Expert pharmacologists working with federal regulators have been pushed back. Noting that oxycodone was “intensely” addictive, they pointed out that people don’t always follow doctors’ orders – especially with addictive drugs.

Purdue’s real innovation with OxyContin was commercial, not scientific. The company was the first to bring a powerful opioid to market using the most aggressive strategies that other pharmaceutical companies routinely used to introduce pharmaceutical innovations into bodies with great speed and efficiency – while maximizing profits.

Once Purdue showed it could be done, competitors quickly followed suit. The industry has replaced the age-old habits of American medicine on opioid precautions with reckless speeding.

Complicity of many industries

Purdue, that is, did not act alone. Other drugmakers like Endo and Janssen emulated and even surpassed Purdue’s example once the taboo was broken.

Generic manufacturers such as Allergan and Teva then benefited from the expansion and prolongation of the boom, as did wholesale drug distributors and retail drugstore chains. Even the prestigious consulting firm McKinsey has entered the game, advising others on how to maximize sales.

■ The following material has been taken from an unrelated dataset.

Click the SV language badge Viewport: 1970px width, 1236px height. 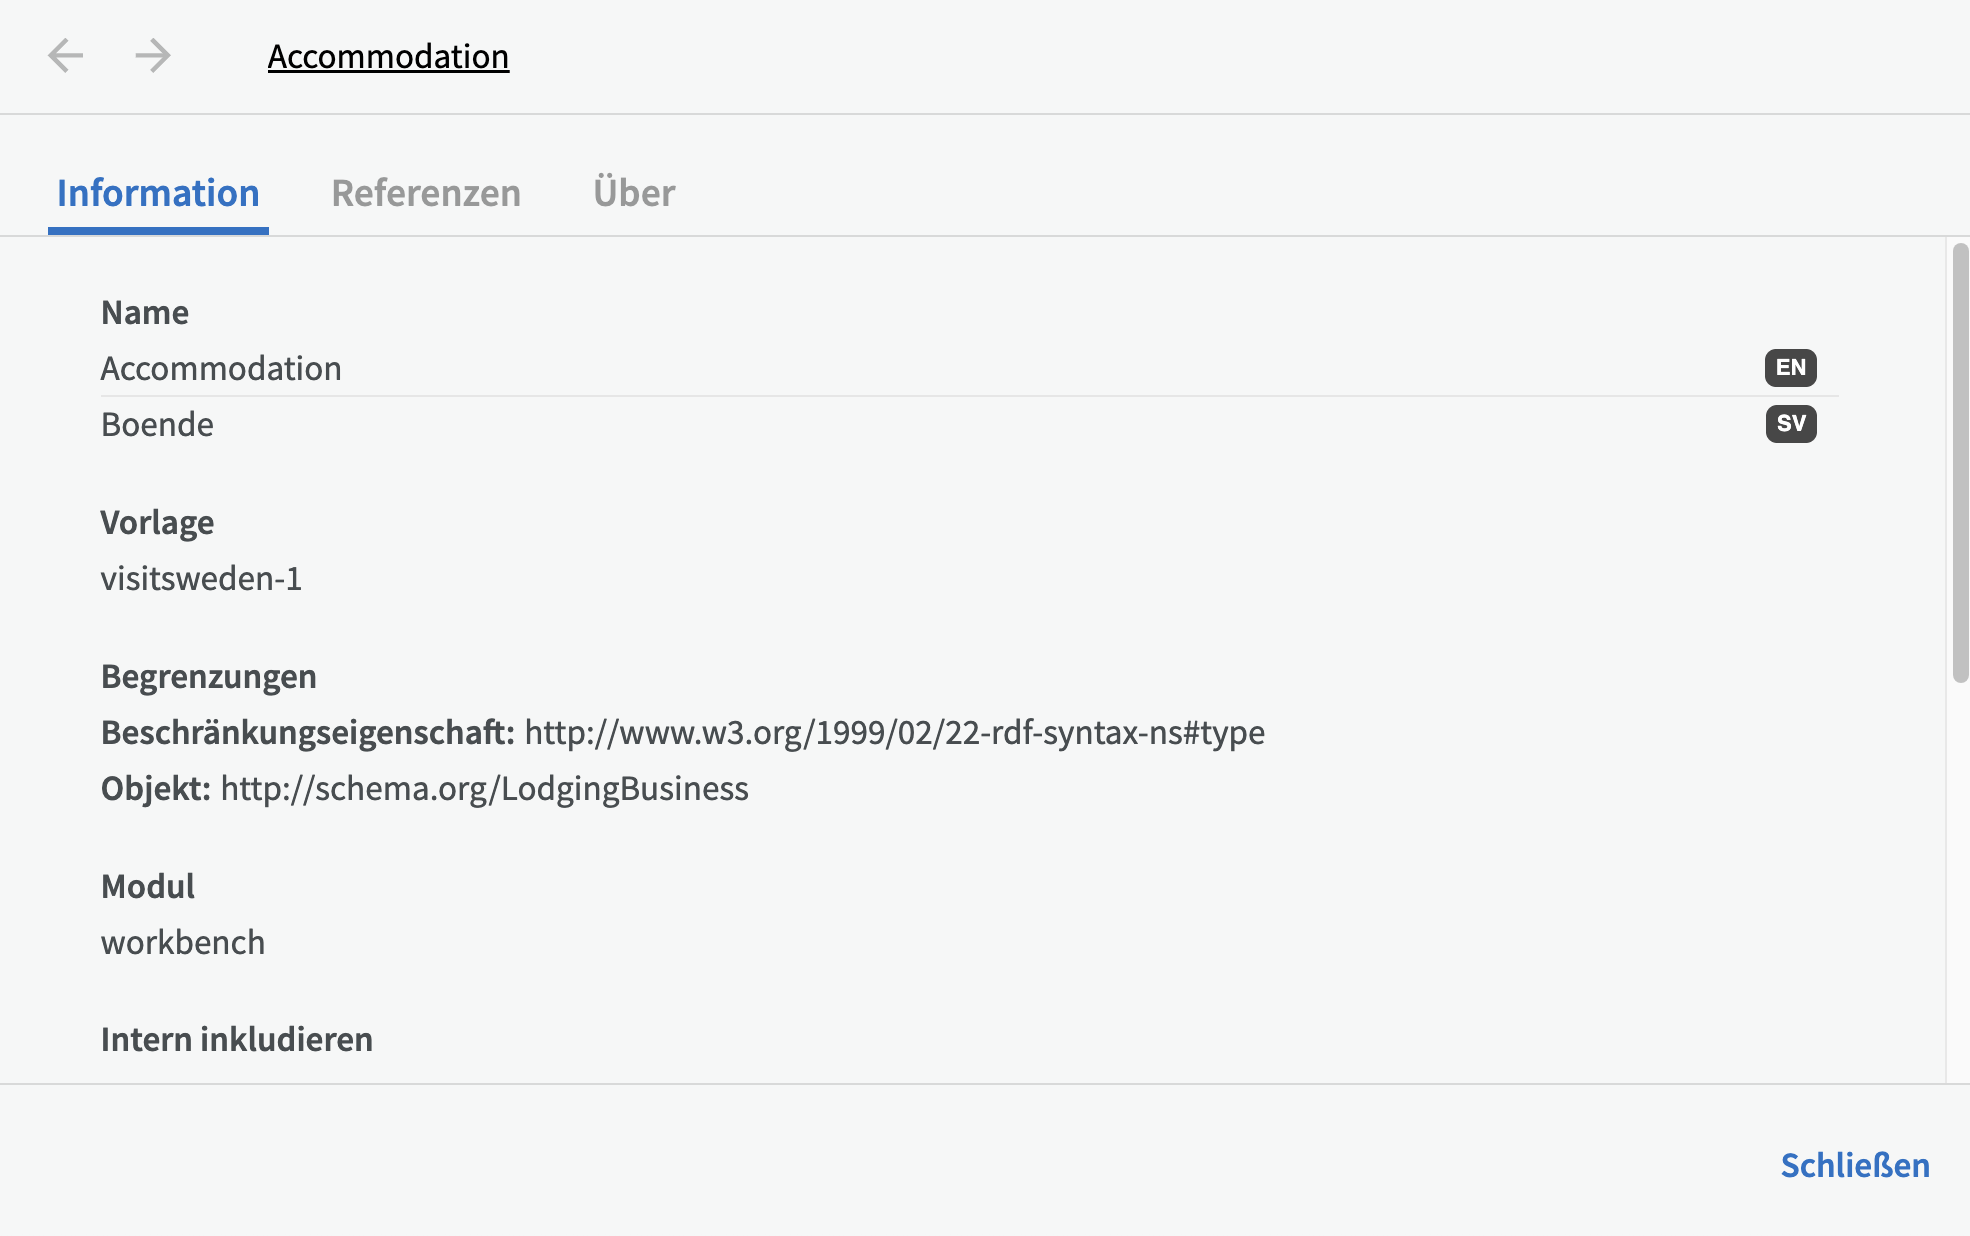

The complicity of so many industries makes opioid litigation complex and difficult to track. Cities, states and other plaintiffs have not just sued Purdue. They have turned to the legal system to make sure all other companies pay to right the harm they caused in building the historic opioid boom that has contributed to more than 500,000 overdose deaths since 1996.

The largest national opioid settlement to date involves the three major opioid distributors and Johnson & Johnson, makers of Duragesic and Nucynta opioids. It totals $26 billion, far more than Purdue and the Sacklers are paying.

But financial regulations cannot solve all the problems that made this crisis possible. Purdue and its competitors have been able to put profits ahead of consumer safety for so long, in part because their marketing strategies closely parallel how other drugs are sold in the United States.

The opioid crisis, in other words, has overstated the problems prevalent in the pharmaceutical industry in general. Until these larger issues are resolved, the unfortunate history of addictive prescription drugs will continue to repeat itself.